## What the task asks
Range to repeat from the listing below: the line containing "Viewport: 1024px width, 768px height." down to the line containing "the 0.064 peak", both included. Copy it exactly, pictures excluded, and add nothing else.

## The input
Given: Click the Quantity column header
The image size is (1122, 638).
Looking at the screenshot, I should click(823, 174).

==

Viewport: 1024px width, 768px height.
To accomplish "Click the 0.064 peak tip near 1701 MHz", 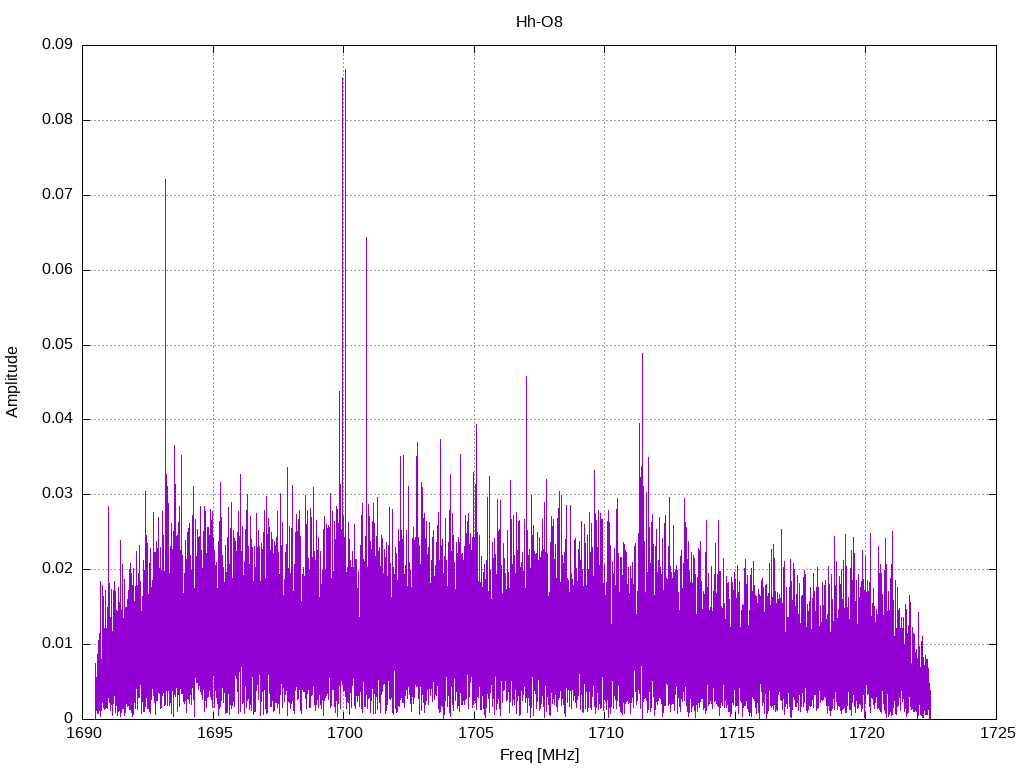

---

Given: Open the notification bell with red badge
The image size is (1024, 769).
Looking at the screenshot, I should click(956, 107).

## Response for this exercise
Viewport: 1024px width, 768px height.
To accomplish "Click the 0.064 peak tip near 1701 MHz", 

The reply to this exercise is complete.